On 3 October 1866 a famous battle took place near Miahuatlan during the time of the French Intervention, when Napoleon III dispatched a French army to conquer Mexico and install the Austrian Archduke Maximilian as emperor. This foreign invasion was vigorously contested by Mexican President Benito Juarez, whose financial and military resources were considerably less than his opponents. One of Juarez’ leading generals was Porfirio Diaz, who like Juarez hailed from the state of Oaxaca. Diaz relied on an imaginative use of terrain and deception to lure French troops into an ambush, which resulted in a clear victory and paved the way for Diaz to later capture Oaxaca city and eventually become president of Mexico, a position he held from 1876 to 1880 and again from 1884 to 1911.

As part of  the 150th anniversary of this battle, the people of Miahuatlan staged a 35.4 km (22.0 mi) mountain bike race through the streets of the city and out into the countryside. Multiple teams from neighboring towns accepted the invitation to take part, as did many individual bikers. The race got under way shortly after 10 am, and the fastest cyclists began crossing the finish line about 12:15 pm. The last of the riders completed the rigorous course some three hours later.
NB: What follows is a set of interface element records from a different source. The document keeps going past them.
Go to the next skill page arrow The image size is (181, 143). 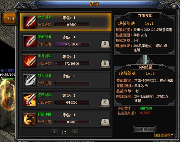tap(75, 132)
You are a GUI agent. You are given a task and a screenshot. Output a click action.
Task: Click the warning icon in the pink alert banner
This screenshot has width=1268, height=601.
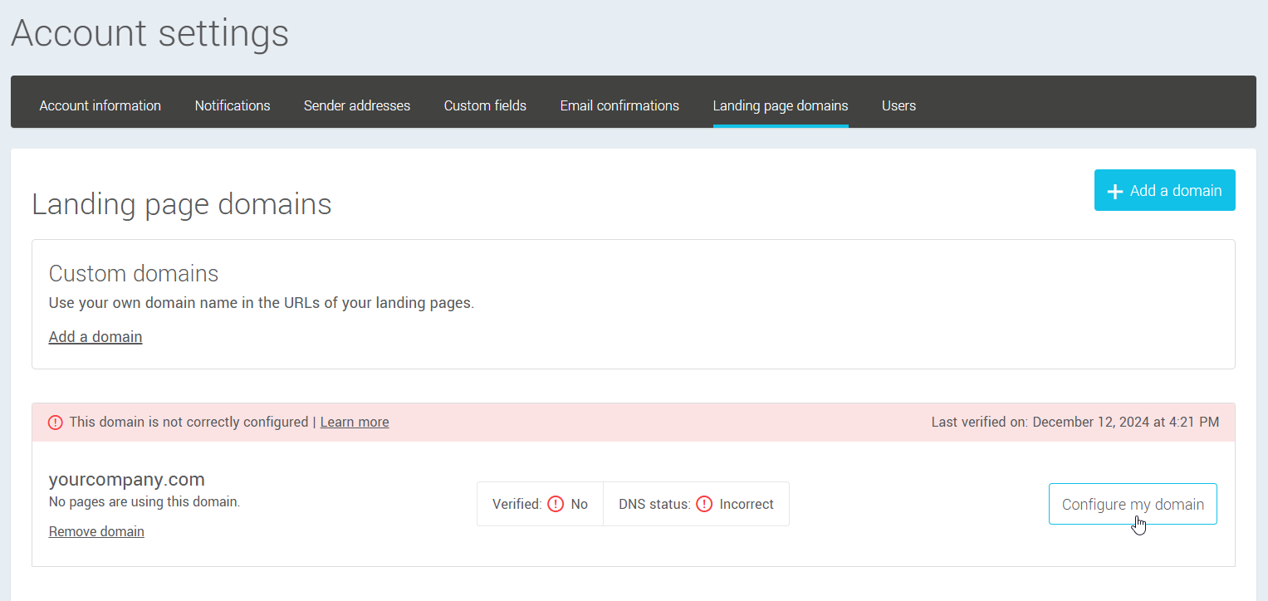[x=55, y=422]
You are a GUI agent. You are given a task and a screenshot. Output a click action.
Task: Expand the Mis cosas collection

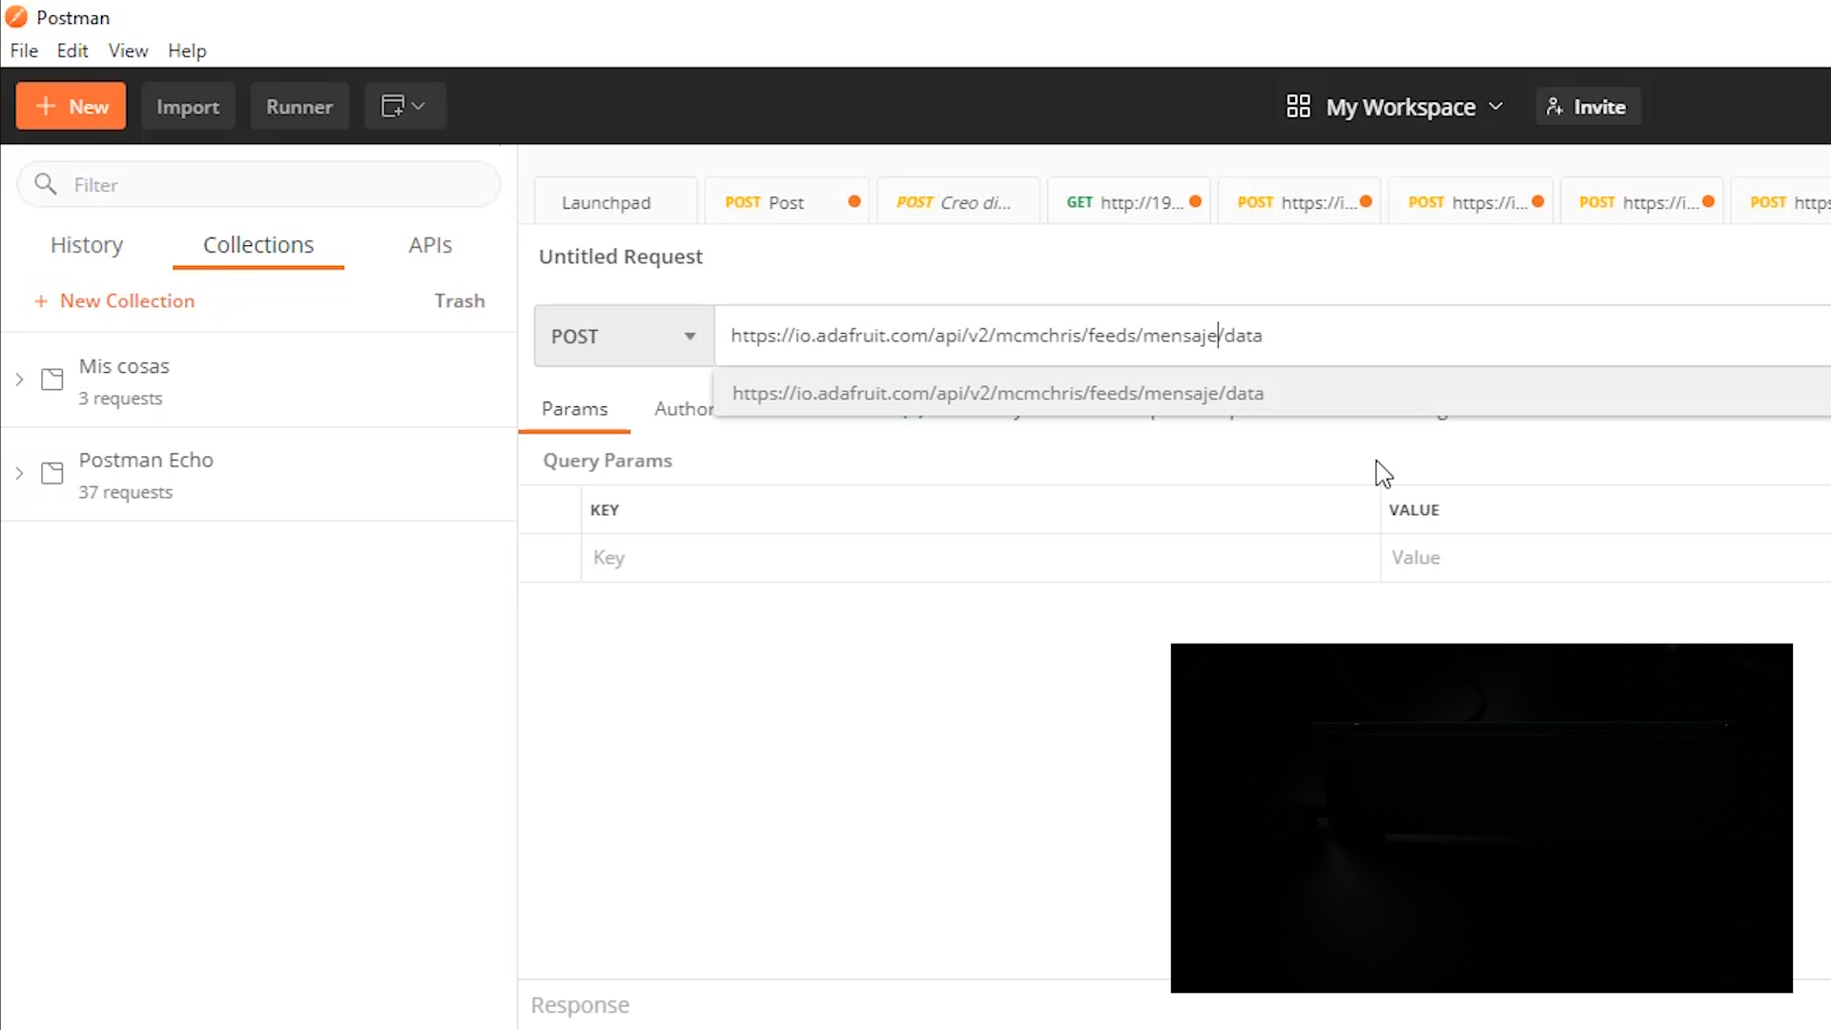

In making their way around the race circuit, riders were challenged by an elevation gain and loss of 3436 feet (1047 meters). Miahuatlan’s city center sits at an elevation of 5191 feet (1582 meters). The high point of the race topped out at 6266 feet (1910 meters), while the low point was 5083 feet (1549 meters).

 

Off To The Race!

There was a cross-country mountain bike race today (9 October 2016) in the nearby village of Huayapam, so it was decided this would be the destination for the Sunday Summit Cyclery shop ride. Ten fellows set out from Colonia Reforma at 8:30 to ride to Huayapam. The group stopped briefly for breakfast along the way and arrived at the ecotourism park in Huayapam, where the race was held, just in time for the start of the contest. Well over 100 racers took part in the event, spread out in the elite, masters, women’s and beginners’  classes. The course followed basically the same route as last year’s race, with a couple of small adjustments to avoid some areas of high water around the presa in Huayapam.  Both race contestants and spectators appeared to enjoy the day’s activity.